> [Exercise directions]: Give back the records in full, with every line exactly as it was.

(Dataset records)
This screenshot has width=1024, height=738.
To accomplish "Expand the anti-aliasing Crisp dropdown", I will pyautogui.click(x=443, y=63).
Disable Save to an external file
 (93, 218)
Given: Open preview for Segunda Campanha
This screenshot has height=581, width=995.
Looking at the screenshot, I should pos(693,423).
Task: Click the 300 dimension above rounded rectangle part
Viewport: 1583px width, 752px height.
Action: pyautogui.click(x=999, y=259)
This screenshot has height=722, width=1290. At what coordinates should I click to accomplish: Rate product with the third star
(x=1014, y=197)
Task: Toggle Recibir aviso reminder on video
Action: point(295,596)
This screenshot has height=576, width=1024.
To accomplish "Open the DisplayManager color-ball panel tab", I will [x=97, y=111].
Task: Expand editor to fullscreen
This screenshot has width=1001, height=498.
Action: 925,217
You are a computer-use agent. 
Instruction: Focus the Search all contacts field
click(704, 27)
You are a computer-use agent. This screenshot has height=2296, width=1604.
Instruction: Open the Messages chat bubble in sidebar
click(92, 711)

> [Exercise solution]:
This screenshot has width=1024, height=738.
To accomplish "Expand the anti-aliasing Crisp dropdown", I will pyautogui.click(x=443, y=63).
Disable Save to an external file
 (93, 218)
Given: Open preview for Segunda Campanha
This screenshot has height=581, width=995.
Looking at the screenshot, I should pos(693,423).
Task: Click the 300 dimension above rounded rectangle part
Viewport: 1583px width, 752px height.
Action: pyautogui.click(x=999, y=259)
This screenshot has height=722, width=1290. At what coordinates should I click to accomplish: Rate product with the third star
(x=1014, y=197)
Task: Toggle Recibir aviso reminder on video
Action: point(295,596)
This screenshot has height=576, width=1024.
To accomplish "Open the DisplayManager color-ball panel tab", I will [x=97, y=111].
Task: Expand editor to fullscreen
This screenshot has width=1001, height=498.
Action: 925,217
You are a computer-use agent. 
Instruction: Focus the Search all contacts field
click(704, 27)
You are a computer-use agent. This screenshot has height=2296, width=1604.
Instruction: Open the Messages chat bubble in sidebar
click(92, 711)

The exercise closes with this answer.